Yes, because you have to know that with a long exposure shot, the camera lens can catch way more light that our eyes can during the night and this is why the colours of the aurora were showing in the picture but they were impossible to see for us.

That night I feared that all the pictures of the aurora I have seen in my life were just a technical artifice and that I would never see such an amazing view in real life.

Luckily I was wrong, in that case the only problem was that the northern lights weren’t that strong and in fact in the pictures you can see that they looked more like a green diffused light (made stronger by the long exposure of the camera) rather than clear stripes moving across the sky like we are used to see the aurora represented.

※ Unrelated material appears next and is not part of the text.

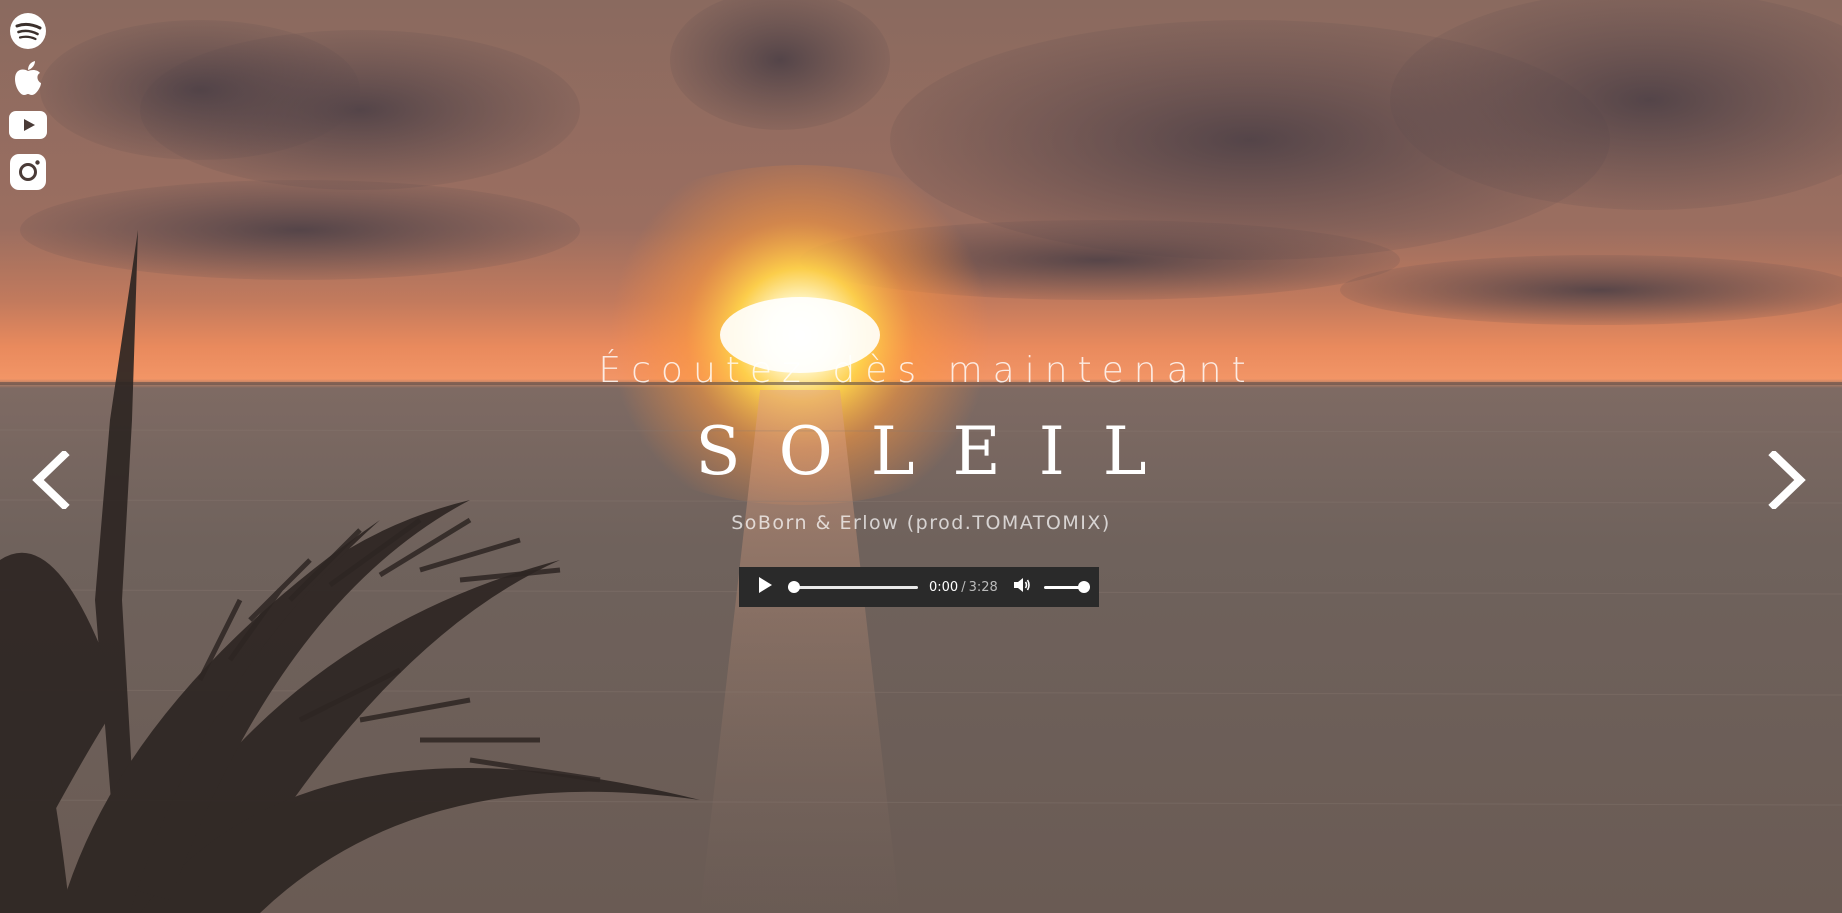 The height and width of the screenshot is (913, 1842). Describe the element at coordinates (940, 452) in the screenshot. I see `track-title: SOLEIL` at that location.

Looking back at my experience in photographing the aurora, I realised how much reading about it didn’t really help until I was there with the northern lights in front of me and I had to adjust my settings in order to get the best results possible.

The first thing that made the whole process quite hard was the wind. If you are planning in visiting Iceland you have to know that the wind can be amazingly strong, we saw cars with windows that had been broken after being hit by the stones brought by the wind, this is why you have to be extremely careful and have to be sure your tripod is stable and strong enough to resist to it.

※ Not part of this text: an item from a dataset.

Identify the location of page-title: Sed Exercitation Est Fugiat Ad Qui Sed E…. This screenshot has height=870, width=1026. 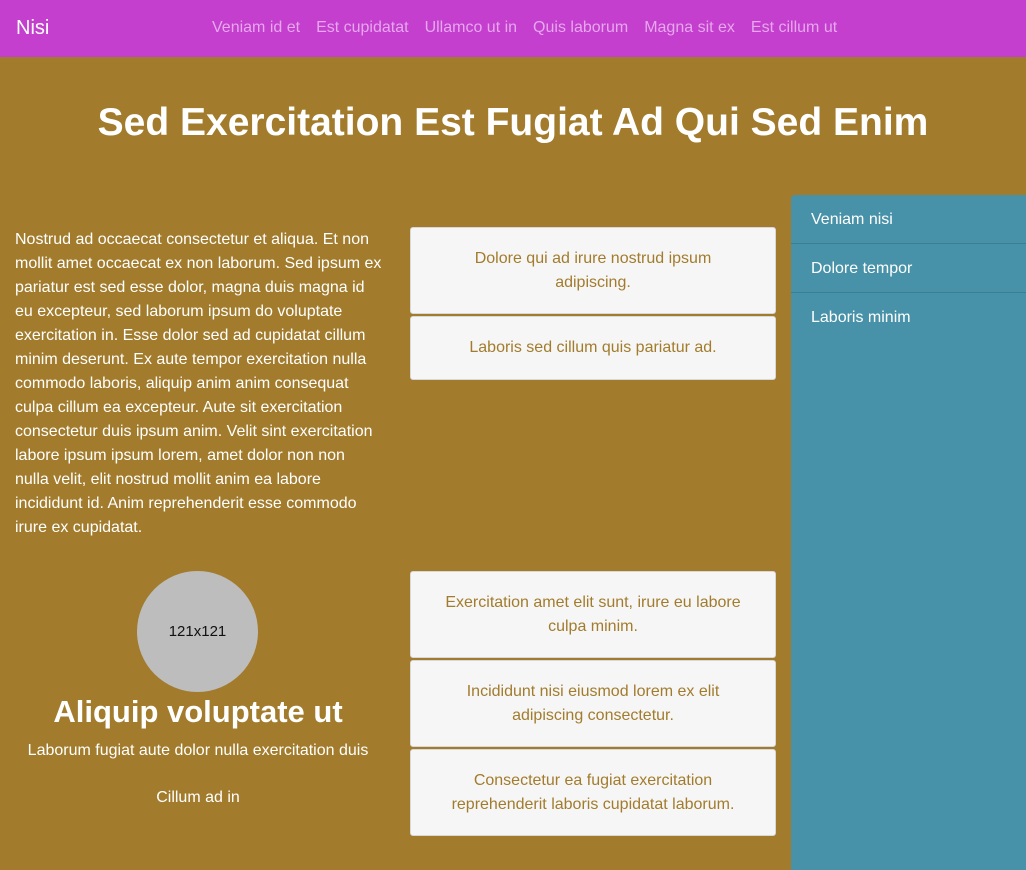
(513, 122).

Then the things get even worse if you are trying to get a self-portrait, because of course you will have to leave your camera standing by itself on the tripod while you wait in front of it for the photo to be taken. I solved this problem hanging a weight at the hook at the bottom of my tripod, but still, take attention to it!

Still speaking about technical issues, to obtain the best result possible I would advice you to use the manual focus, thing that can be made quite difficult by the fact that you will be shooting at night, with not many reference points clearly visible on your screen.

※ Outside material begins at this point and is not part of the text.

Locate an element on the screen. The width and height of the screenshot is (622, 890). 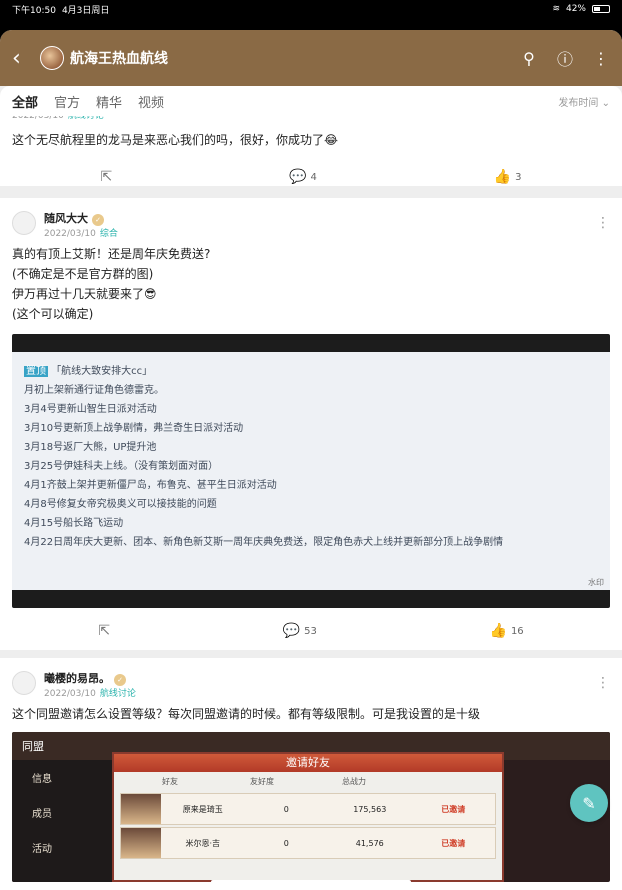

Because focusing to the infinity(turning the focus ring of the lens until its very end) never gets you to have a sharp sky, some people advice to focus to the furthest thing you can see (for example a mountain) during the day and then sign with a pencil or a piece of tape the focus point on the focus ring to be able to find it again at night. I still never tried this technique but I simply focused zooming on a bright star to make sure it was on focus and made several attempts until I was completely satisfied.

Another thing I already mentioned is the forecast, because if there are any clouds in the sky you won’t be able to see the northern lights clearly, so before leaving for a night hunt be sure you check the weather conditions because it could result in a complete failure.

Indeed, it is really important to find the right spot to see the northern lights. It will be extremely rare you will be able to see them from towns or cities so I would advice to go looking for them by car or sleeping in a champing spot or cottage far from the busiest centres (the buildings’ light pollutions will made it harder for you to see the aurora).

From my experience I can say the two best nights we experienced the view of the northern lights were the one spent in Laekjarkot Rooms and Cottages (1 hour and 20 minutes from Reykjavik) and the one we were coming back from Reykjadalur (45 minutes from Reykjavik), just at the bottom of the valley.

View from Laekjarkot Rooms and Cottages
View from Reykjadalur

Being outside in the wild can also help in another aspect of building your photograph. In fact one of the things you should keep in mind is that your picture will be way more effective if you manage to include some landscape in it instead of the “mere” aurora. You can find many examples on internet, you can try with some trees, with the mountains, if you are on the beach you will get some amazing shots of the sea lighted up by the northern light. Just don’t limit yourself pointing your camera to the sky, try to use the environment that surrounds you or even your own figure (I saw some pretty amazing photographs of people lighted up by the photographer using a torch while the long exposure shot was taken).

Last but not least, think of the aurora not just as “light” but as something that goes with the wind. It moves a lot and way faster than you can think. You won’t always have all the time you need to change your settings or to reframe your picture so you have to adjust your technique to be quick enough to keep up with her.

Picture taken at 00.16.44
Picture taken at 00.17.52
Picture taken at 00.19.48

And of course take your time to put the camera in your bag and just enjoy the view, because I can guarantee that it is a show you will never get tired of!